According to new data today released by Cybersecurity Insiders, 72 per cent of organisations experienced an increase in endpoint and IoT security incidents in the last year, while 56 per cent anticipate their organisation will likely be compromised due to an endpoint or IoT-originated attack with the next 12 months. The 2020 Endpoint and IoT Zero Trust Security Report sponsored by Pulse Secure and produced by Cybersecurity Insiders, examines the key issues, considerations, initiatives, and investments that enterprises are advancing for more robust Zero Trust endpoint and IoT security.

The comprehensive survey of 325 IT and cybersecurity decision makers in the US, conducted in September 2020, represented a balanced cross-section of organisations from financial services, healthcare and technology to government and energy. Alongside headline data that the majority experienced an endpoint and IoT security incident over the last 12 months, the top 3 issues were related to malware (78 per cent), insecure network and remote access (61 per cent), and compromised credentials (58 per cent). Perhaps more concerning was that over forty percent of respondents (43 per cent) expressed “moderate to unlikely means to discover, identify, and respond to unknown, unmanaged, or insecure devices accessing network and cloud resources.”

“It is clear from this new research that the challenge of securing IoT and end-points has escalated considerably as employees have been forced to work remotely while organisations try to rapidly adapt to the situation,” said Scott Gordon, chief marketing officer at Pulse Secure. “The threat is real and growing. Yet, on a positive note, the survey shows that organisations are investing in key initiatives and adopting zero trust elements such as remote access device posture checking and Network Access Control (NAC) to address some of these issues. “

The research found that 41 per cent will implement or advance on-premise device security enforcement (NAC), 35 per cent will advance their remote access devices posture checking, and 22 per cent will advance their IoT device identification and monitoring capabilities. For those that have been victim of an endpoint or IoT security issue, the most significant negative impact was a reported loss of user (55 per cent) and IT (45 per cent) productivity, followed by system downtime (42 per cent).

Holger Schulze, CEO and Founder of Cybersecurity Insiders added, “The diversity of users, devices, networks, and threats continue to grow as enterprises take advantage of greater workforce mobility, workplace flexibility, and cloud computing opportunities.
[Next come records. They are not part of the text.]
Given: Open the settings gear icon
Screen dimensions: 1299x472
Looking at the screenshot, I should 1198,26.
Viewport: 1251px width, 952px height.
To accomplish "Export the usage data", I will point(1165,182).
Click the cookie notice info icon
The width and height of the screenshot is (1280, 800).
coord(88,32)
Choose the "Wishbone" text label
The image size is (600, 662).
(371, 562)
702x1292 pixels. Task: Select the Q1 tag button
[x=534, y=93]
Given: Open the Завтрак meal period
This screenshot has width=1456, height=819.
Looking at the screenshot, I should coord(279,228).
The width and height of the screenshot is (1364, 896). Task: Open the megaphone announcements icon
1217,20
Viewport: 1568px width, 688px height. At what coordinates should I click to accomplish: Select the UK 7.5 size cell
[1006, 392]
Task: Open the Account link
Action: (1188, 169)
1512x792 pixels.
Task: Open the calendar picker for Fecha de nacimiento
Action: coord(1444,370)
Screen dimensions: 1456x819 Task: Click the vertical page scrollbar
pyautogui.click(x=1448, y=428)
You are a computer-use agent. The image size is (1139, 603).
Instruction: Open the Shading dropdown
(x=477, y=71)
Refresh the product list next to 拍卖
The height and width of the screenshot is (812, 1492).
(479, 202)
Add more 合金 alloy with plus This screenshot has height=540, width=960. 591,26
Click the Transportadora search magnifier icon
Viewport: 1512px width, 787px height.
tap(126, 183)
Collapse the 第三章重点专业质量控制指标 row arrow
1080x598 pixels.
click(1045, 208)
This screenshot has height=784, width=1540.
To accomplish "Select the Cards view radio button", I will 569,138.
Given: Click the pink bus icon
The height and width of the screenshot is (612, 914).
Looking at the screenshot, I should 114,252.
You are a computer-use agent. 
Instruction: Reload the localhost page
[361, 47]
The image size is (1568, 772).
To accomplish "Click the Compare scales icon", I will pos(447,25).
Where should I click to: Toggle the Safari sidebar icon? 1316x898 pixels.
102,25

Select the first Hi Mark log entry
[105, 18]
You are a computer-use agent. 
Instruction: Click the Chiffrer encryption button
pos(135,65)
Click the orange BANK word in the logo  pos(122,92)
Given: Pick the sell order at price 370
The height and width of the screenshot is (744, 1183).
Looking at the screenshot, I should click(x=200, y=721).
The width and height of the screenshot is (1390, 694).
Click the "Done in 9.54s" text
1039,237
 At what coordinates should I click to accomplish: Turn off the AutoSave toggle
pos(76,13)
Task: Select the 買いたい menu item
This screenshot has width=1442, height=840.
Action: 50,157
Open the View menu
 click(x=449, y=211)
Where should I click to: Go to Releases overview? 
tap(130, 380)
Not only do organisations need to ensure endpoints are secure and adhering to usage policy, but they must also manage appropriate IoT device access. New Zero Trust security controls can fortify dynamic device discovery, verification, tracking, remediation, and access enforcement.”

The full 2020 Endpoint and IoT Zero Trust Security Report is available for free download by clicking here. Additional key findings include:

  • Respondents rated the biggest endpoint and IoT security challenges as #1 insufficient protection against the latest threats (49 per cent), #2 high complexity of deployment and operations (47 per cent), and #3 inability to enforce endpoint and IoT device access/usage policy (40 per cent).
  • Respondents rated the most critical capabilities required to mitigate endpoint and IoT security as #1 monitoring endpoint or IoT devices for malicious or anomalous activity (54 per cent), #2 blocking or isolating unknown or at-risk endpoint and IoT devices’ network access (51 per cent), and #3 blocking at-risk devices’ access to network or cloud resources (46 per cent).
  • When asked about anticipated investments to secure remote worker access and endpoint security technology, most organisations (61 per cent) anticipate an increase, or significant increase, while few expect a decrease (6 per cent).